CONSIGNE ÉCRITE 1: Dans le texte sur le frère dans l'Ancienne et la Nouvelle Alliance, combien de points retenus par D. Hillion sont repris ?
CONSIGNE ÉCRITE 2: Reprenez le texte sur le frère dans l'Ancienne et la Nouvelle Alliance et prolongez-le à partir de sa dernière phrase.

EXTRAIT FOURNI:
Le risque que j’ai cherché à éviter – mais peut-être n’y suis-je pas totalement arrivé – c’est celui de prendre le contre-pied d’un courant de pensée estimé erroné. Prendre le contre-pied fait rarement avancer les choses. Par contre, il y a un tel désir de consensus aujourd’hui, de tenir compte de tout ce qui a été écrit (on trouve toujours une citation qui exprime fortement ce que l’on croit juste), que finalement tout devient possible ou relatif, la voie de la sagesse étant la voie médiane, la voie qui concilie tout le monde… Or, cette voie-là ne permet pas, non plus, d’aller tellement loin, finalement.

Pour plus de clarté, je reprends les quatre points retenus par D. Hillion.

1. Le frère dans l’Ancienne et dans la Nouvelle Alliance

Le juste rapport entre l’Ancien et le Nouveau Testament fait partie de ces questions sensibles qui ont donné lieu, au cours de l’histoire de l’Eglise, à des positions diverses qui, pour certaines, ont pu être jugées hérétiques. Dans la pensée calviniste, sans nier qu’il y a une progression dans la révélation du dessein de Dieu, on affirme l’unité de cette révélation et de ce dessein : la grâce et la foi sont présentes dès les premières pages de la Bible, la loi n’est pas abolie par l’Evangile. Et cependant un accomplissement majeur s’opère avec la venue du Sauveur. Sur ces points, je pense que nous serons pleinement d’accord. Nous serons d’accord aussi pour reconnaître que l’Ancien Testament doit être éclairé par le Nouveau, bien que tout ce qui est dans le Nouveau soit déjà contenu ou du moins préfiguré dans l’Ancien. Il reste à trouver la juste mesure de la différence et de la continuité et la juste utilisation des instructions de l’Ancien Testament.

Ce qu’écrit D. Hillion dans la quatrième partie de sa réflexion répond en grande partie – et de manière excellente, je trouve – à la question. Quand il rappelle que nous ne sommes « ni dans l’état d’intégrité, ni dans l’état de gloire », cela vaut pour l’Ancien comme pour le Nouveau Testament, finalement. Le déjà et le pas encore sont donc repérables tout au long du récit biblique. Abraham, par la foi, a déjà vu le Christ et la bénédiction des nations, et il s’en est réjoui. Rahab la prostituée de Jéricho, Ruth la Moabite et la veuve de Sarepta sont déjà ces brebis « qui ne sont pas de cette bergerie » et nous, qui avons beaucoup plus reçu, ne sommes pas encore parvenus à la perfection. Israël en tant que nation constituait bien une réalité temporelle et donc provisoire, au sein de laquelle étaient contenus la promesse, le germe et déjà une mesure d’accomplissement du salut de Dieu. Mais ne peut-on pas dire la même chose de l’Eglise visible ? Ainsi, quand D. Hillion dit que « la fraternité en Israël était avant tout charnelle », je me demande si cela n’occulte pas la vocation de ce peuple, affirmée dès le départ, comme il le reconnaît lui-même dans sa note 18.

DONNÉES ENREGISTRÉES:
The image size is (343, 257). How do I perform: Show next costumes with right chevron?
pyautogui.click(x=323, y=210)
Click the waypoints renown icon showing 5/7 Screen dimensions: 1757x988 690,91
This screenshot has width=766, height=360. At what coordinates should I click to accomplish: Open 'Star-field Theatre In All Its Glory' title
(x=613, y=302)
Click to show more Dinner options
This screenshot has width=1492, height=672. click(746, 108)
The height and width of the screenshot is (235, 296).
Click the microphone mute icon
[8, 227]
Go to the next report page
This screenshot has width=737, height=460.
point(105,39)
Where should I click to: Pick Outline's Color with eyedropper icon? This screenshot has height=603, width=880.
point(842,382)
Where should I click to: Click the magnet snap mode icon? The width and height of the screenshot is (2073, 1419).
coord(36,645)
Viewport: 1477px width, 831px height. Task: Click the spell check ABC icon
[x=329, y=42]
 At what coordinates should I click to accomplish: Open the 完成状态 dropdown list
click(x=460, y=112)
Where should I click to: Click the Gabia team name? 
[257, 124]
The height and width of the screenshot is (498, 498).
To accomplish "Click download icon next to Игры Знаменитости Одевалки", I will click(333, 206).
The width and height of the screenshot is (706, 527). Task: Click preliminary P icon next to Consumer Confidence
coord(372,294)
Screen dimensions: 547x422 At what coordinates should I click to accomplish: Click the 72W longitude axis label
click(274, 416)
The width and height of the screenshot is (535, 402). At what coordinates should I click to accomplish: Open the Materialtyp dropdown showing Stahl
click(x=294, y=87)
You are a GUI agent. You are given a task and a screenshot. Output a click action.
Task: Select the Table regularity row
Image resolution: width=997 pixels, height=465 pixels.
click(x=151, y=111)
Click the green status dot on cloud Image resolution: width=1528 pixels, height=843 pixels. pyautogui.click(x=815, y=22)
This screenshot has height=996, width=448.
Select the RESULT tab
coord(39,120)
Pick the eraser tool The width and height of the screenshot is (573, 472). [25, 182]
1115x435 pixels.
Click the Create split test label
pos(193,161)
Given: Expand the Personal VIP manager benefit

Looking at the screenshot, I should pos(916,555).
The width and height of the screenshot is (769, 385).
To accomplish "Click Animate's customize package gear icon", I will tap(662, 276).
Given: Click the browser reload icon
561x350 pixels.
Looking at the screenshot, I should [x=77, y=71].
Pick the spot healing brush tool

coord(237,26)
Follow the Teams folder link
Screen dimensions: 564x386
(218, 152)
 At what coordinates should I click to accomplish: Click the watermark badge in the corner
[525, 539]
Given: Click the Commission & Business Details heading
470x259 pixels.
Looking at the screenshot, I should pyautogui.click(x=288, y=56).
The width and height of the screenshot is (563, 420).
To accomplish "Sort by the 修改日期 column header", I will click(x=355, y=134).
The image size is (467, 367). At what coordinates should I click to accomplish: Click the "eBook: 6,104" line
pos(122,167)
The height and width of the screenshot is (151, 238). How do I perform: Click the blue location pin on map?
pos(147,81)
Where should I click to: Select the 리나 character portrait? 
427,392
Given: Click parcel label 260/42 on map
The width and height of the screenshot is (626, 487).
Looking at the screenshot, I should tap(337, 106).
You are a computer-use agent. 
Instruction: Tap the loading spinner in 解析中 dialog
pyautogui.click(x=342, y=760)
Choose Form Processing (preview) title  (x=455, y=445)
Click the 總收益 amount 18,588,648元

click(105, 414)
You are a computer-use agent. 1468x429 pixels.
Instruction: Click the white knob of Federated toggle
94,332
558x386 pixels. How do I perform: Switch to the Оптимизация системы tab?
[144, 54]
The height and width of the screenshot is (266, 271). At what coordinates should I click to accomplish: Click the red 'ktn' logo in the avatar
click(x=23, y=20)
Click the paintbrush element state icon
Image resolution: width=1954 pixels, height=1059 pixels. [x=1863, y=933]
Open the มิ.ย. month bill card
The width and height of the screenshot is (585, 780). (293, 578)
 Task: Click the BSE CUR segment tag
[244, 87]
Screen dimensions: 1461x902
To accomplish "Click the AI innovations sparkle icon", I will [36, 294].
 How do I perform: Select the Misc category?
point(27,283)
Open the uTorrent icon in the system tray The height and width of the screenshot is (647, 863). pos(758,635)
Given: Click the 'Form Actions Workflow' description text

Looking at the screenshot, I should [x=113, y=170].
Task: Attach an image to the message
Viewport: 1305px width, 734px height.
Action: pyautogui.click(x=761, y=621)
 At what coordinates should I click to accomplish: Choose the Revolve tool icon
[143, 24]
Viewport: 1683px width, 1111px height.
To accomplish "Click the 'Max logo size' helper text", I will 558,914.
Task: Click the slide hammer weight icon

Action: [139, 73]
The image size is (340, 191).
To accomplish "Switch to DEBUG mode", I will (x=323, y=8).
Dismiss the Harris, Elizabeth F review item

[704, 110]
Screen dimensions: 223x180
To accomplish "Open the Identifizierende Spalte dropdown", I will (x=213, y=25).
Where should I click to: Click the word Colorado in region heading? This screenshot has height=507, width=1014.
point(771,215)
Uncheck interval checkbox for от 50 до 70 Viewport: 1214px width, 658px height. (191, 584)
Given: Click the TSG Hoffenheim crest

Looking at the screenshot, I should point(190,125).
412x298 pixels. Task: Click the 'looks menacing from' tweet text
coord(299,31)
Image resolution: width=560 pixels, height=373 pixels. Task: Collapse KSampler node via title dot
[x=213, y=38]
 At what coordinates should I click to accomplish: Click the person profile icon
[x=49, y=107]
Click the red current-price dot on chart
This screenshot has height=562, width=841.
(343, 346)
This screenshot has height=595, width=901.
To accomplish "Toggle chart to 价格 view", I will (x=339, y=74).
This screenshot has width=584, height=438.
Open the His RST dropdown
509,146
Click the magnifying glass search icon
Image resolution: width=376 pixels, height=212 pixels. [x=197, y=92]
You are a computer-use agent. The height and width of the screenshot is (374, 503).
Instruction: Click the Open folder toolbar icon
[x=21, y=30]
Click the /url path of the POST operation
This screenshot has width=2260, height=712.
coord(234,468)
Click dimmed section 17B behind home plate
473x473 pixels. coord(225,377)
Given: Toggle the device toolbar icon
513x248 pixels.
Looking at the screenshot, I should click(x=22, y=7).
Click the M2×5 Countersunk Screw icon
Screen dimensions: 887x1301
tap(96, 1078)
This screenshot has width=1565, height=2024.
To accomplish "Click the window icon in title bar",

BONNE RÉPONSE 1: Quatre points.

BONNE RÉPONSE 2:
Certes Israël était une nation, une race, et les Israélites constituaient la postérité d’Abraham « selon la chair » pour reprendre l’expression de Paul aux Galates. Il n’en est plus de même aujourd’hui pour l’Eglise de Jésus-Christ. C’est une différence de taille. Ainsi, quand les Edomites sont appelés « frères » (Dt 23.6, 7 ou 8 selon les traductions), c’est à cause d’Esaü leur père, frère de Jacob. Ils n’étaient pas membres du peuple de Dieu mais ne pouvaient pas non plus être considérés comme des étrangers au même titre que les autres peuples. Mais, contrairement à ce que semble dire D. Hillion, je ne vois nulle part que le terme « frère » soit utilisé dans un sens universel. Adam est bien désigné comme la tête de l’humanité tout entière, mais c’est pour affirmer la servitude du péché et la condamnation qui s’ensuit (Rm 5.17-18). Paul affirme bien que nous sommes tous issus « d’un seul sang » (Ac 17.26) et cela n’est pas rien, mais jamais Adam n’est appelé « père de tous les humains ». De même, jamais il n’est question de « fraternité en humanité » dans la Parole de Dieu. Cette notion est, de mon point de vue, étrangère à la mentalité biblique et cela devrait nous contraindre à une certaine réserve.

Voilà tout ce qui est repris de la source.